Yes, when implemented correctly and in compliance with card brand rules and applicable regulations. IntelliPay specializes in compliant fee-based payment programs that can help you reduce or offset credit card processing costs. These programs are particularly common in government, utility, and education sectors. It’s important to work with a provider that understands the specific rules for service fees, convenience fees, and surcharging, and can help you design a program that works for your organization and your payers.

How do we transition from a cash- or check-heavy environment to digital payments?

A successful transition involves:

  • Start with education: Communicate the benefits of digital payments clearly and repeatedly through bills, websites, social media, and in-person channels.

  • Offer multiple digital options: Don’t force everyone to one method; provide choices (cards, ACH, wallets, IVR, online, mobile).

  • Provide support and training: Offer tutorials, videos, help desks, and in-person assistance for those who need it.

  • Phase gradually: Encourage digital adoption while maintaining support for cash and checks during a transition period.

  • Monitor and adjust: Use payment data and analytics to track adoption, identify friction points, and refine your approach over time.

  • Maintain equity and inclusion: Ensure vulnerable populations and those without access to digital tools can still pay easily and affordably.

What should we do about payment declines or failed transactions?

Payment declines—especially “soft declines” that are temporary—can often be recovered and represent a significant opportunity to reduce lost revenue. Best practices include:

  • Implementing intelligent retry logic that attempts the transaction again at an optimal time (later in the day, next morning, on common paydays).
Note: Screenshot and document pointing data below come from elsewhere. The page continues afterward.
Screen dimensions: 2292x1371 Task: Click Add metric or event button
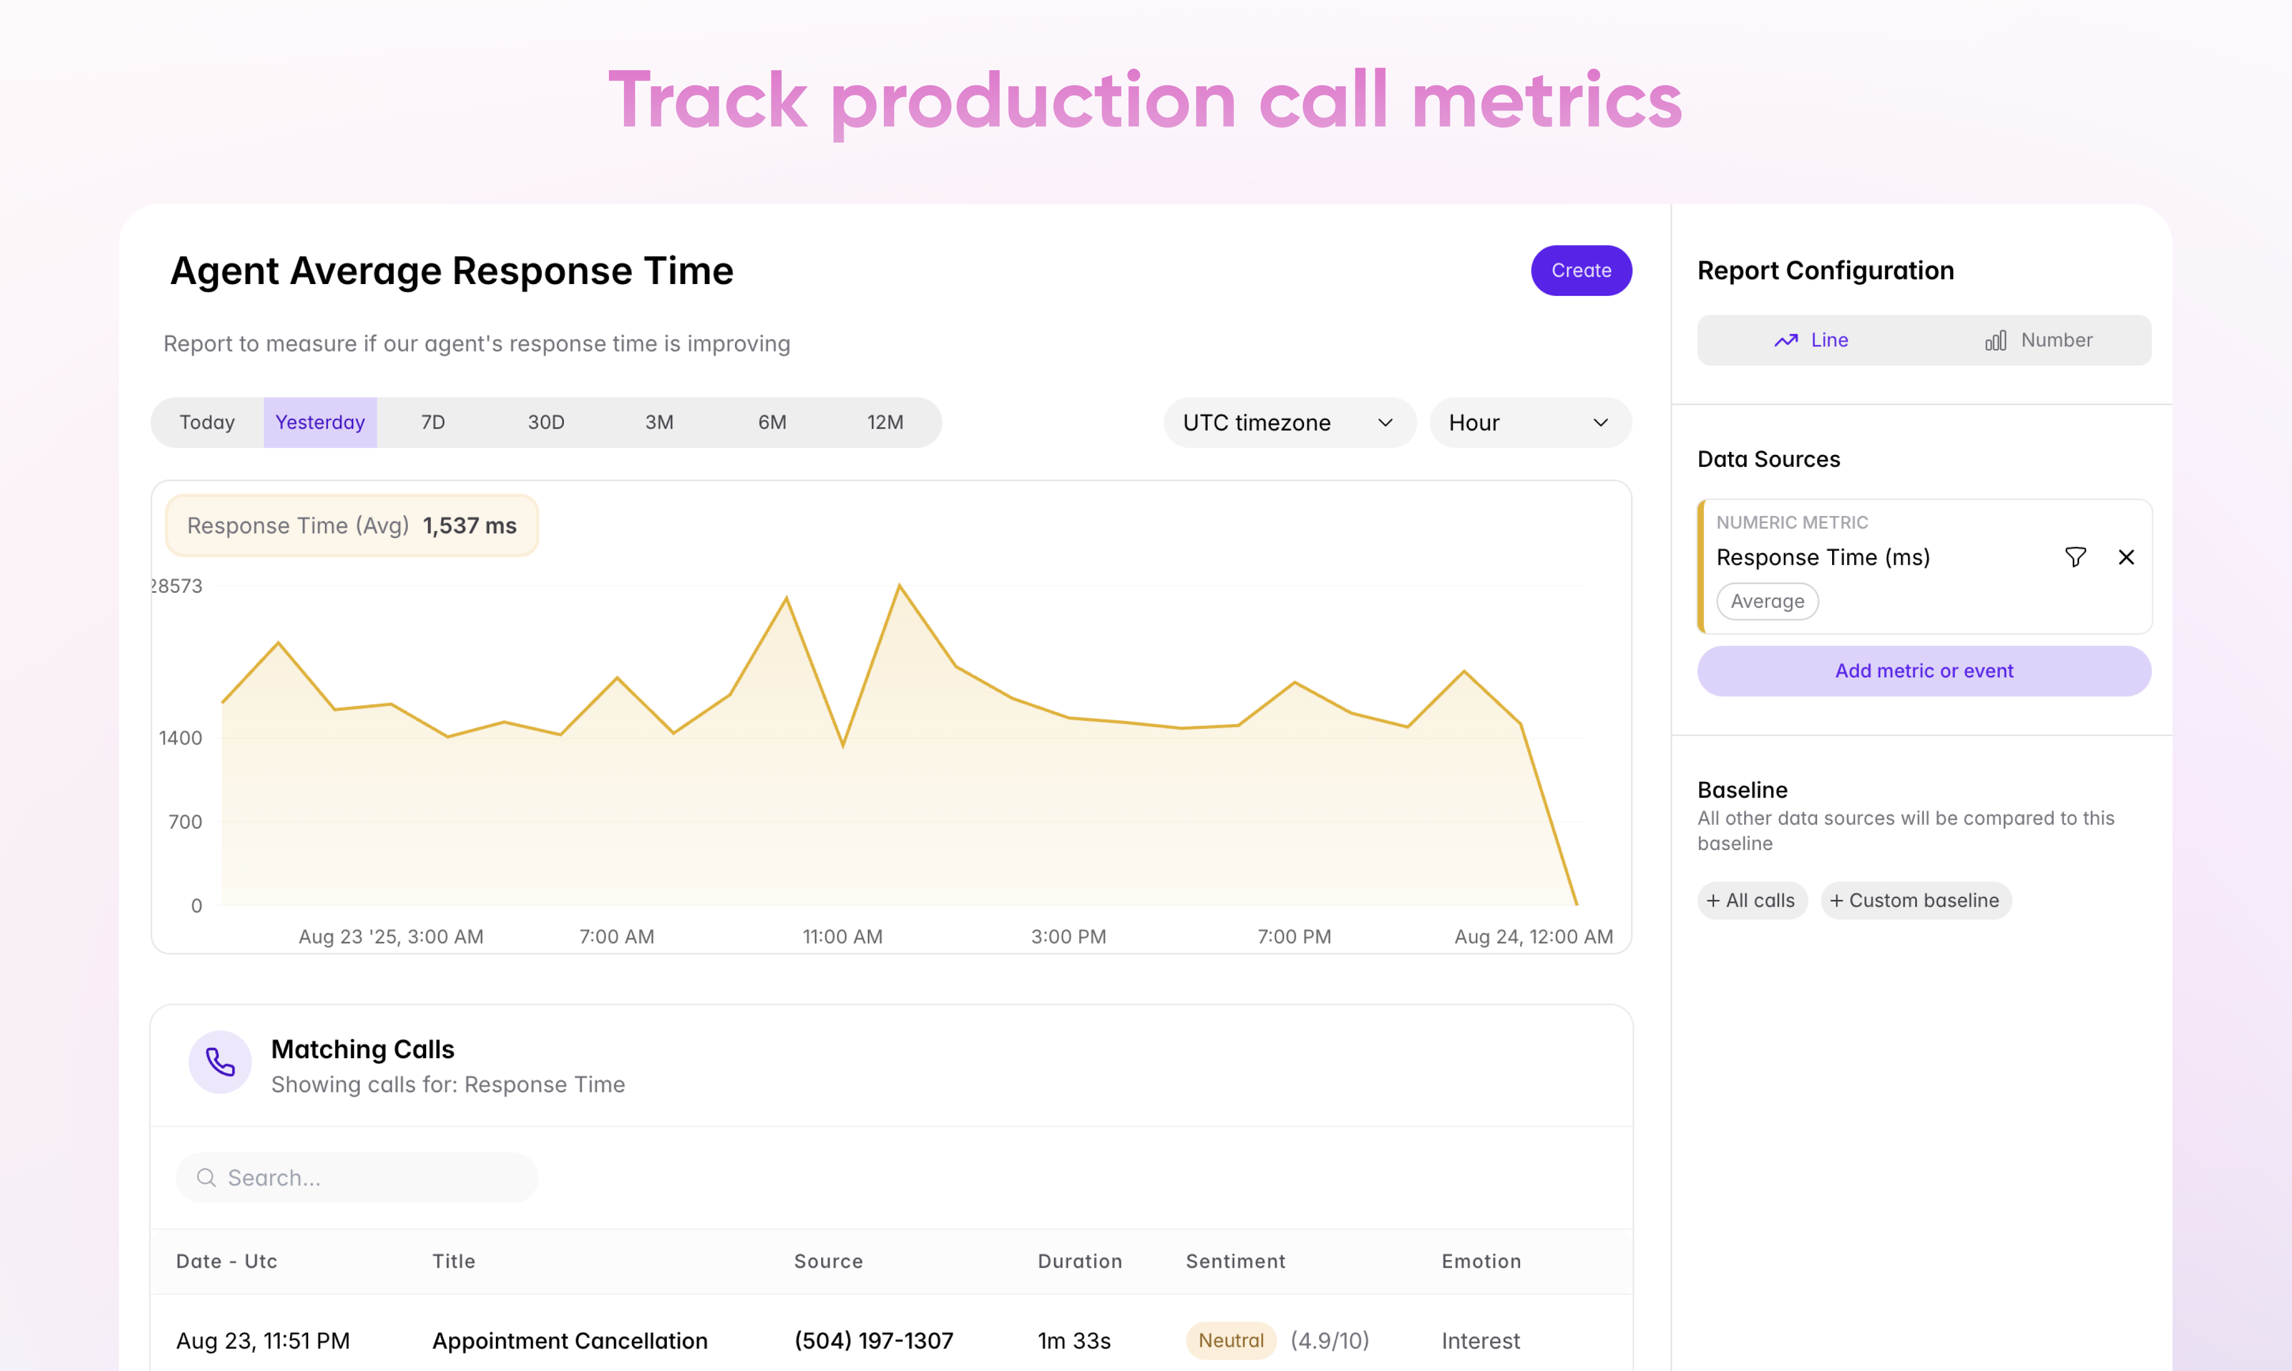pos(1923,672)
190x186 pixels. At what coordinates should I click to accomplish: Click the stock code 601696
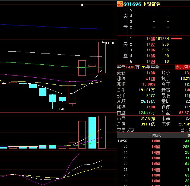click(x=132, y=4)
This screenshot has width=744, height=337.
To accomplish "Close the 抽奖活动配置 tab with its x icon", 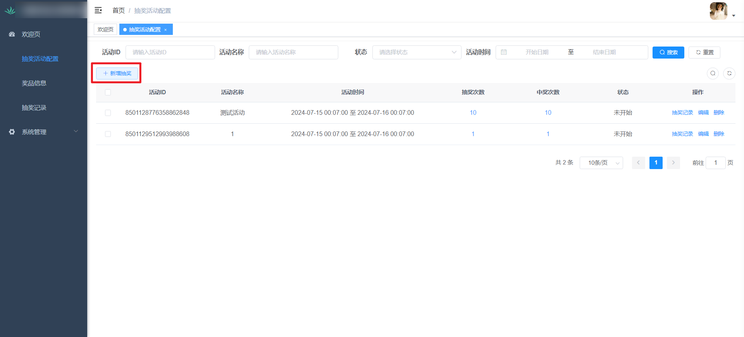I will (165, 30).
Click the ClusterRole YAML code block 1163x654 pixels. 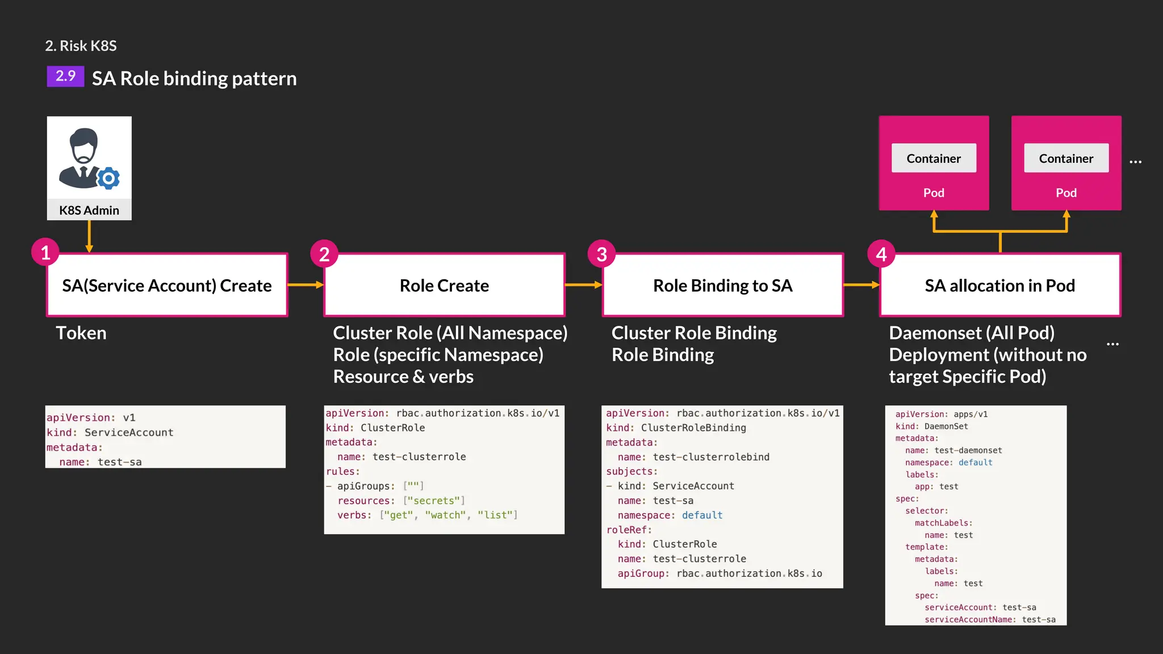click(x=444, y=469)
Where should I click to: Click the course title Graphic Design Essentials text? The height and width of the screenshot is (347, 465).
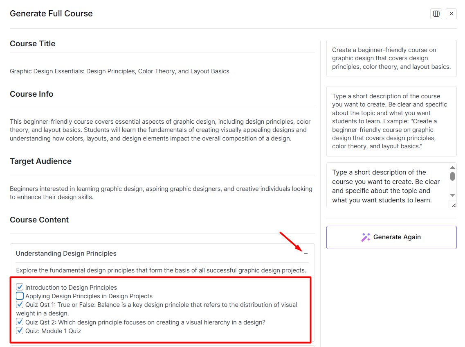point(119,71)
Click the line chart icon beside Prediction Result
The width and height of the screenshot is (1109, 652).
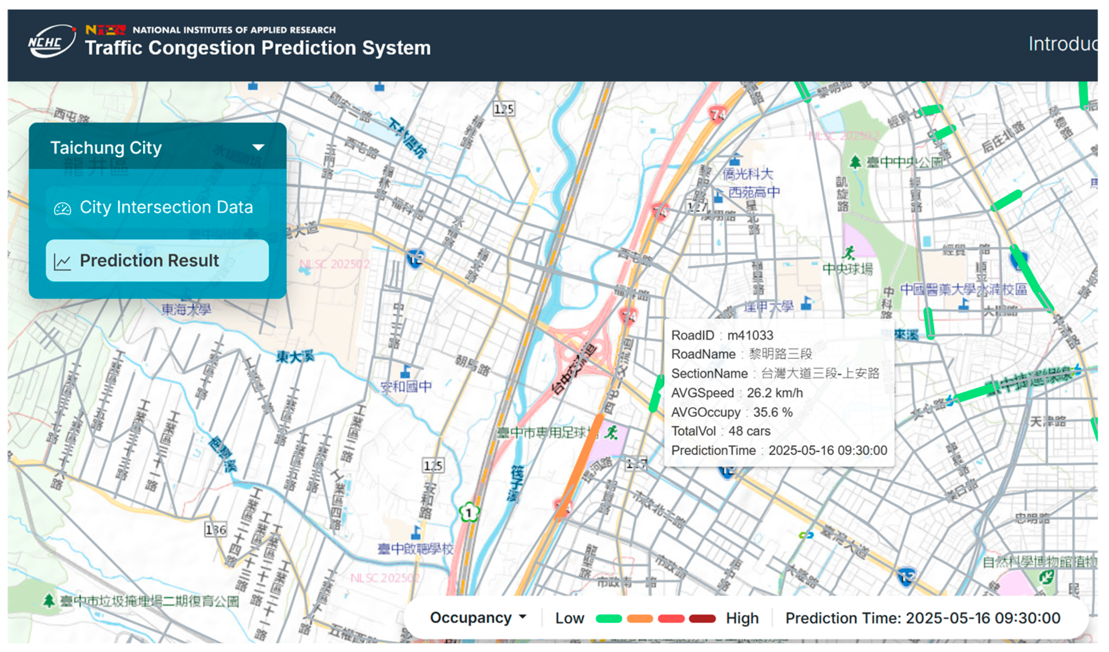pos(62,262)
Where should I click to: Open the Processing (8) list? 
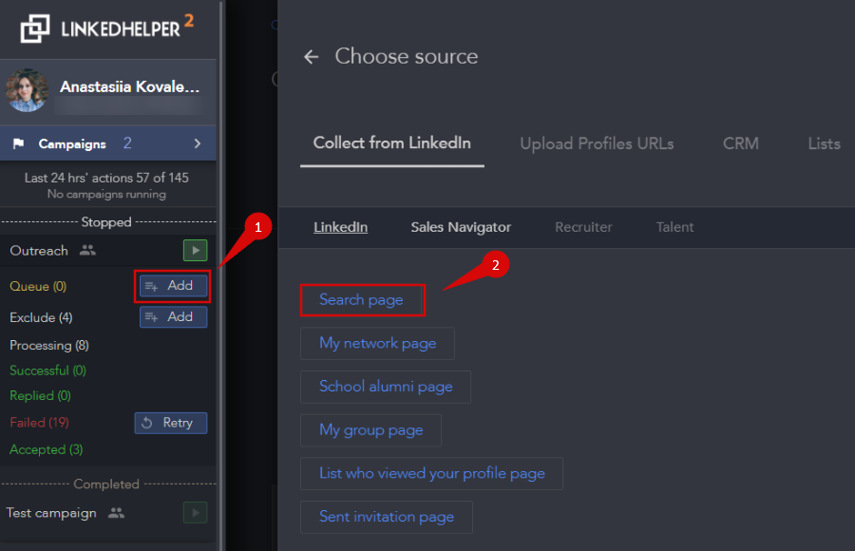tap(49, 345)
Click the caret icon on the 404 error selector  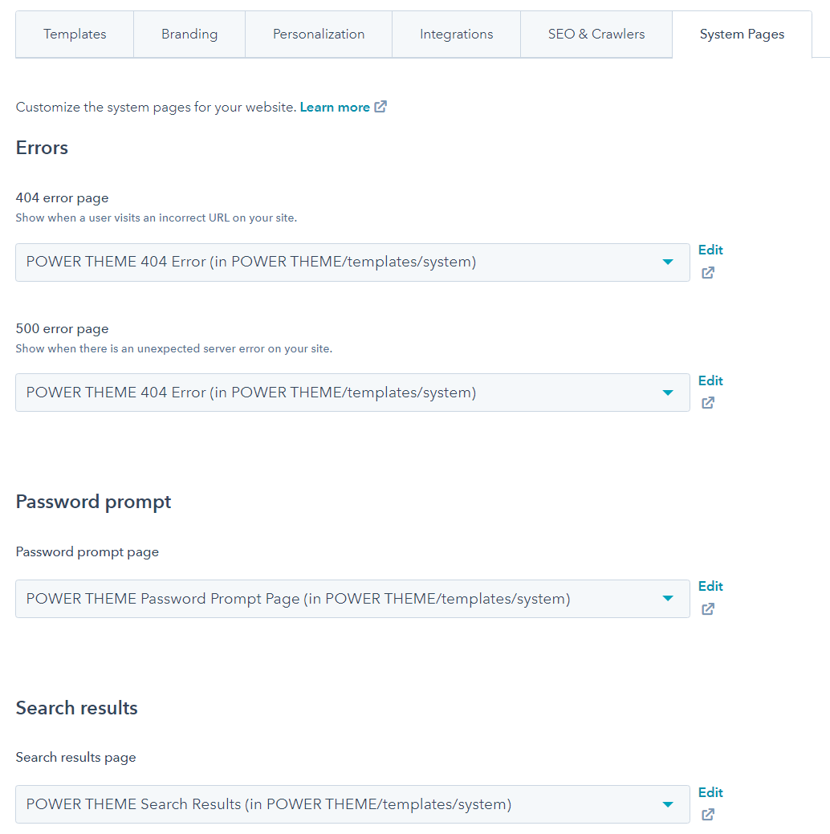tap(668, 262)
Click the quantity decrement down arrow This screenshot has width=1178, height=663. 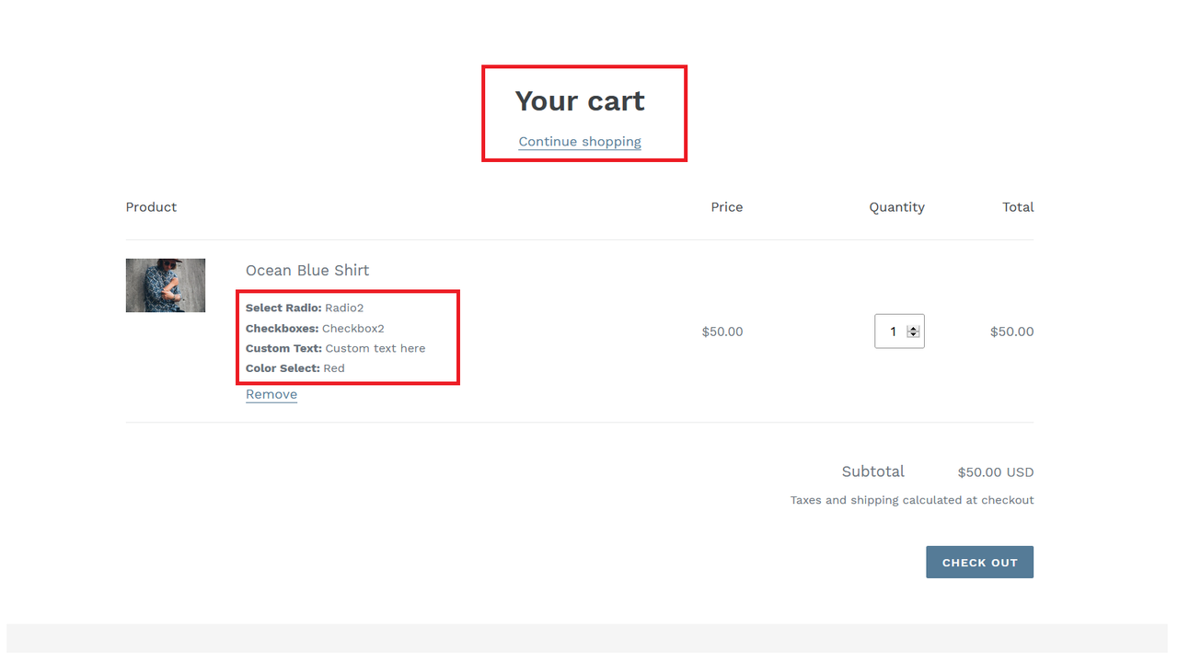point(912,335)
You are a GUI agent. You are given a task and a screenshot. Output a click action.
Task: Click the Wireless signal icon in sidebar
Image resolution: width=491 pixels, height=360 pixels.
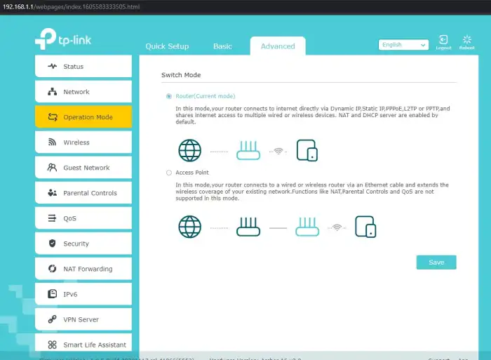[52, 142]
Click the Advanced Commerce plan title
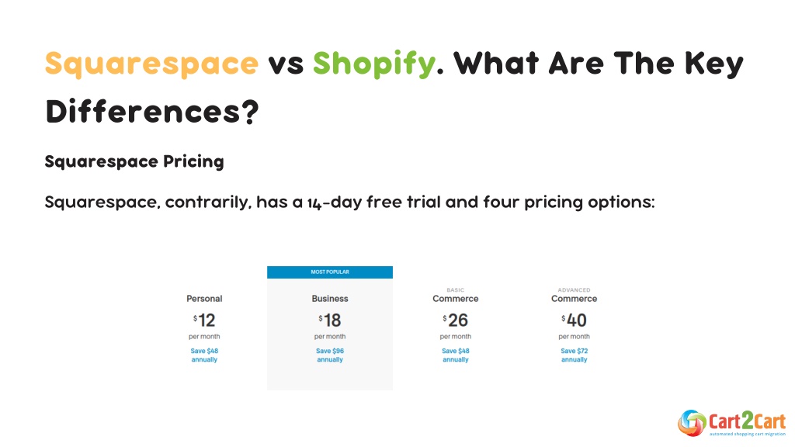 pos(574,296)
  • Communicating with customers via email or text when a payment fails, prompting them to update their payment method or add funds.

  • Offering alternative payment methods (a second card, ACH, digital wallet) at checkout or in follow-up communications.

  • Using a payment platform with built-in decline management and recovery features.

IntelliPay’s platform supports multiple payment methods and can help you design payment flows that minimize declines and maximize successful transactions.

How does IntelliPay help with the shift away from cash and checks?

IntelliPay provides a flexible, omnichannel payment platform that supports the full range of payment methods your customers and constituents expect—cards, ACH, digital wallets, contactless, recurring payments, and more—across online, mobile, IVR, kiosk, and in-person channels. Our platform is designed specifically for businesses, governments, and utilities that need to:

  • Support diverse payment preferences while reducing reliance on cash and checks.

  • Implement compliant fee-based programs to offset processing costs.

  • Integrate payments into existing websites, portals, and back-office systems with minimal IT effort.

  • Access real-time reporting and analytics to understand payment trends and optimize strategies.

  • Provide a secure, low-latency, frictionless payment experience that meets modern expectations.